Top of Given information

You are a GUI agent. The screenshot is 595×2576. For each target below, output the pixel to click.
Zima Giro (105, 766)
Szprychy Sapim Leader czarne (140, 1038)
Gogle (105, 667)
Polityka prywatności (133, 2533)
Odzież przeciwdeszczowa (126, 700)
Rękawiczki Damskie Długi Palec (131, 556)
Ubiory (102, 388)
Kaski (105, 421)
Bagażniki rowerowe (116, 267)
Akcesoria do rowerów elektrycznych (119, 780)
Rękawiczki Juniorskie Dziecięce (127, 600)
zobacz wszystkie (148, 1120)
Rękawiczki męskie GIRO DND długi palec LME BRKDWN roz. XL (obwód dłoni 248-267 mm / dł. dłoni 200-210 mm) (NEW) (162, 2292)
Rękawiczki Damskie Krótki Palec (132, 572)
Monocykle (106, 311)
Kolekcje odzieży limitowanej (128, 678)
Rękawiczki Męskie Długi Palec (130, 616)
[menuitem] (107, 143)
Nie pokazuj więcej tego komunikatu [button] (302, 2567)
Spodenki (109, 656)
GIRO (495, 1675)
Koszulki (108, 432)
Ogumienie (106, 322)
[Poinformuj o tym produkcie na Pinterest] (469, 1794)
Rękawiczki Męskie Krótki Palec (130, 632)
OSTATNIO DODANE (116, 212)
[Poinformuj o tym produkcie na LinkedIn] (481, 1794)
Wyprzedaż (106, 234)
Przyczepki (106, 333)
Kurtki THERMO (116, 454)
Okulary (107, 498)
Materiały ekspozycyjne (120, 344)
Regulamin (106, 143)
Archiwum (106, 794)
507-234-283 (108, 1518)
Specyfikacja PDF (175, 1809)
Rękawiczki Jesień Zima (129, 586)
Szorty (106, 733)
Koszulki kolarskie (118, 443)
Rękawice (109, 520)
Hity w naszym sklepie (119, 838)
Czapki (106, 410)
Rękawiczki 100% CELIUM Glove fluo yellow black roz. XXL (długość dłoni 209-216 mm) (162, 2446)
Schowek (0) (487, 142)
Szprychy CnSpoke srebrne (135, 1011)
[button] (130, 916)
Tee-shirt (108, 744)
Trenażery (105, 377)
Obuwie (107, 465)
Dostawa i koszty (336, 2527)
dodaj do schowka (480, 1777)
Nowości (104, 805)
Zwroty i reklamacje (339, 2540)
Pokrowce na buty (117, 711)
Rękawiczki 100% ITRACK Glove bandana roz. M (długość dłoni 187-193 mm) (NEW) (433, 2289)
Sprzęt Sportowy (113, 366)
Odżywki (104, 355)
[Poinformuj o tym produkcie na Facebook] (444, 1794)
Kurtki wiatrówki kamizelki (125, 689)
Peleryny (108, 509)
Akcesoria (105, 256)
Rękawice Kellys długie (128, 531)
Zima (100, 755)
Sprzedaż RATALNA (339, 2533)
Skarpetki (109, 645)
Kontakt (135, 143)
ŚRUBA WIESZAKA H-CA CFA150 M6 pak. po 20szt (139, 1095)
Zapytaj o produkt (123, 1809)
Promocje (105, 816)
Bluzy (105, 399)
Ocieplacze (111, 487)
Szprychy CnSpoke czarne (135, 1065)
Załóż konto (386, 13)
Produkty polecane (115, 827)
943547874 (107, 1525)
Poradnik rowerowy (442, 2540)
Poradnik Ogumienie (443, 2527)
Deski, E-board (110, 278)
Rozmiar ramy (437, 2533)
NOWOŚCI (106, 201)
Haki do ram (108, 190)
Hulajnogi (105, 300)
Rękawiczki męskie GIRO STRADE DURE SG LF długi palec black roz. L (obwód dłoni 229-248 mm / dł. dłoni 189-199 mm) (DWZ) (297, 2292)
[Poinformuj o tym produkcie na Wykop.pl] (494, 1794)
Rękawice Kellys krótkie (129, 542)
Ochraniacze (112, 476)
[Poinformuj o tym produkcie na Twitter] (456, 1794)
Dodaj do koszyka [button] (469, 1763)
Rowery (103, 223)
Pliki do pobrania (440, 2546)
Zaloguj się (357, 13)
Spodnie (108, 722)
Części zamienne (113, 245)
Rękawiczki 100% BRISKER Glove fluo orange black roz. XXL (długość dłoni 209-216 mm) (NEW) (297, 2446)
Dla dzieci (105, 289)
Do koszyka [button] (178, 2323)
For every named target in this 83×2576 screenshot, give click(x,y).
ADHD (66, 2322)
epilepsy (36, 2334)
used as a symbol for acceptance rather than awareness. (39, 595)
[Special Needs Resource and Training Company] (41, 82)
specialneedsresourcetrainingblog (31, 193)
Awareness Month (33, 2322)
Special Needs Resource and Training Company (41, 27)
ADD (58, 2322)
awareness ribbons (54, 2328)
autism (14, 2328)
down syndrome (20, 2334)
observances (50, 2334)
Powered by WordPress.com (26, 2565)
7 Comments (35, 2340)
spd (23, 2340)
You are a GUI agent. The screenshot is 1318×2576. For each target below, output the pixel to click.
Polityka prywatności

Bottom of Given information

Once you have read the listing, retype it in full, word for word.

Answer to this exercise =
You are a GUI agent. The screenshot is 595×2576. For each target below, output the pixel to click.
Zima Giro (105, 766)
Szprychy Sapim Leader czarne (140, 1038)
Gogle (105, 667)
Polityka prywatności (133, 2533)
Odzież przeciwdeszczowa (126, 700)
Rękawiczki Damskie Długi Palec (131, 556)
Ubiory (102, 388)
Kaski (105, 421)
Bagażniki rowerowe (116, 267)
Akcesoria do rowerów elektrycznych (119, 780)
Rękawiczki Juniorskie Dziecięce (127, 600)
zobacz wszystkie (148, 1120)
Rękawiczki męskie GIRO DND długi palec LME BRKDWN roz. XL (obwód dłoni 248-267 mm / dł. dłoni 200-210 mm) (NEW) (162, 2292)
Rękawiczki Damskie Krótki Palec (132, 572)
Monocykle (106, 311)
Kolekcje odzieży limitowanej (128, 678)
Rękawiczki Męskie Długi Palec (130, 616)
[menuitem] (107, 143)
Nie pokazuj więcej tego komunikatu [button] (302, 2567)
Spodenki (109, 656)
GIRO (495, 1675)
Koszulki (108, 432)
Ogumienie (106, 322)
[Poinformuj o tym produkcie na Pinterest] (469, 1794)
Rękawiczki Męskie Krótki Palec (130, 632)
OSTATNIO DODANE (116, 212)
[Poinformuj o tym produkcie na LinkedIn] (481, 1794)
Wyprzedaż (106, 234)
Przyczepki (106, 333)
Kurtki THERMO (116, 454)
Okulary (107, 498)
Materiały ekspozycyjne (120, 344)
Regulamin (106, 143)
Archiwum (106, 794)
507-234-283 (108, 1518)
Specyfikacja PDF (175, 1809)
Rękawiczki Jesień Zima (129, 586)
Szorty (106, 733)
Koszulki kolarskie (118, 443)
Rękawice (109, 520)
Hity w naszym sklepie (119, 838)
Czapki (106, 410)
Rękawiczki 100% CELIUM Glove fluo yellow black roz. XXL (długość dłoni 209-216 mm) (162, 2446)
Schowek (0) (487, 142)
Szprychy CnSpoke srebrne (135, 1011)
[button] (130, 916)
Tee-shirt (108, 744)
Trenażery (105, 377)
Obuwie (107, 465)
Dostawa i koszty (336, 2527)
dodaj do schowka (480, 1777)
Nowości (104, 805)
Zwroty i reklamacje (339, 2540)
Pokrowce na buty (117, 711)
Rękawiczki 100% ITRACK Glove bandana roz. M (długość dłoni 187-193 mm) (NEW) (433, 2289)
Sprzęt Sportowy (113, 366)
Odżywki (104, 355)
[Poinformuj o tym produkcie na Facebook] (444, 1794)
Kurtki wiatrówki kamizelki (125, 689)
Peleryny (108, 509)
Akcesoria (105, 256)
Rękawice Kellys długie (128, 531)
Zima (100, 755)
Sprzedaż RATALNA (339, 2533)
Skarpetki (109, 645)
Kontakt (135, 143)
ŚRUBA WIESZAKA H-CA CFA150 M6 pak. po 20szt (139, 1095)
Zapytaj o produkt (123, 1809)
Promocje (105, 816)
Bluzy (105, 399)
Ocieplacze (111, 487)
Szprychy CnSpoke czarne (135, 1065)
Załóż konto (386, 13)
Produkty polecane (115, 827)
943547874 (107, 1525)
Poradnik rowerowy (442, 2540)
Poradnik Ogumienie (443, 2527)
Deski, E-board (110, 278)
Rozmiar ramy (437, 2533)
NOWOŚCI (106, 201)
Haki do ram (108, 190)
Hulajnogi (105, 300)
Rękawiczki męskie GIRO STRADE DURE SG LF długi palec black roz. L (obwód dłoni 229-248 mm / dł. dłoni 189-199 mm) (DWZ) (297, 2292)
[Poinformuj o tym produkcie na Wykop.pl] (494, 1794)
Rękawice Kellys krótkie (129, 542)
Ochraniacze (112, 476)
[Poinformuj o tym produkcie na Twitter] (456, 1794)
Dodaj do koszyka [button] (469, 1763)
Rowery (103, 223)
Pliki do pobrania (440, 2546)
Zaloguj się (357, 13)
Spodnie (108, 722)
Części zamienne (113, 245)
Rękawiczki 100% BRISKER Glove fluo orange black roz. XXL (długość dłoni 209-216 mm) (NEW) (297, 2446)
Dla dzieci (105, 289)
Do koszyka [button] (178, 2323)
For every named target in this 83×2576 screenshot, give click(x,y).
ADHD (66, 2322)
epilepsy (36, 2334)
used as a symbol for acceptance rather than awareness. (39, 595)
[Special Needs Resource and Training Company] (41, 82)
specialneedsresourcetrainingblog (31, 193)
Awareness Month (33, 2322)
Special Needs Resource and Training Company (41, 27)
ADD (58, 2322)
awareness ribbons (54, 2328)
autism (14, 2328)
down syndrome (20, 2334)
observances (50, 2334)
Powered by WordPress.com (26, 2565)
7 Comments (35, 2340)
spd (23, 2340)
You are a GUI agent. The screenshot is 1318×2576. For each target below, output the pixel to click.
Polityka prywatności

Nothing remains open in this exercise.